JERUSALEM — Inmates in Gaza’s main prison now can shave a year off their sentences if they grow a beard and memorize five chapters from the Koran.
Lesser feats of memorization will be rewarded with smaller sentence reductions; learning a single chapter will get a prisoner released a month early under new rules announced this week.
The program is intended to encourage prisoners “to behave according to the Koran’s law,” said the prison governor, Col. Abu al-Abed Hamid.
Memorizing the Koran may be difficult, but growing a beard should be no problem for the roughly 350 men in the jail. Reuters news agency reported last month that the prison barber, a convict himself, had posted a sign saying he has stopped shaving beards as an act of Islamic devotion.
The new rules are part of the fast-spreading Islamization of the Gaza Strip since Hamas militants seized control of the territory two months ago.
Israel’s Channel Two TV station, in a series this week devoted to the changing face of Gaza, showed its crowded streets looking more like Tehran than the Palestinian streets as they existed before Hamas’ rule.
Virtually every man was bearded and virtually every woman wore a head covering and a loose, floor-length cloak, generally black. Many of the women were veiled.
Some of the women interviewed by the Israeli Arab reporter expressed fear of venturing out of their houses bareheaded since the takeover by the militant Islamist movement. Men sporting new beards also said they were adjusting to the situation.
Ismail Haniyeh, who served as Palestinian prime minister until being unseated by Palestinian President Mahmoud Abbas after the Hamas coup in June, denied that Hamas was setting up a militant Islamic state.
“We do not want to establish an Islamic state in the Gaza Strip,” Mr. Haniyeh told reporters.
Since its security forces drove Fatah loyalists out of the territory, Hamas has succeeded in imposing a large measure of order and residents have been able to relax along the strip’s Mediterranean beaches.
But the Islamic wave has also brought a spate of “honor killings” of women whose male relatives believed they compromised their families’ good names. At least 10 women are reported to have been killed since the Hamas takeover, three of them sisters.
Hamas leaders have condemned such killings, but the victory of the movement has encouraged extremists, some of whom have firebombed Internet cafes, pool halls and bars. An open-air music and dance festival was banned by a Hamas-run local council that found it in violation of Islamic customs.

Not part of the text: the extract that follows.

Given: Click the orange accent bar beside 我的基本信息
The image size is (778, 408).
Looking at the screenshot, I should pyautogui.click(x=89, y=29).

A U.N. school in Gaza attended by local youths was attacked last month because it permitted boys and girls to participate together in sporting events. One person was killed.
Two months ago, gunmen attacked Gaza’s Latin Church and the Rosary Sisters School, destroying crosses, Bibles and pictures of Jesus. Such attacks were also condemned by the Hamas leadership.
Reporters taken on a public relations tour of Gaza last week by Hamas were introduced to a Catholic priest who refrained from criticizing Hamas, but local Christians have expressed uneasiness about the situation.
Sheik Abu Saqer, the leader of the radical Jihadia Salafiya movement in Gaza, recently announced that any of the 3,000 Christians in Gaza who engaged in “missionary activities” will be dealt with harshly.
“I expect our Christian neighbors to understand that the new Hamas rule means real changes,” he told the U.S.-based World Net Daily news service. “They must be ready for Islamic rule if they want to live in peace in Gaza.”
His remarks were challenged by Mr. Haniyeh.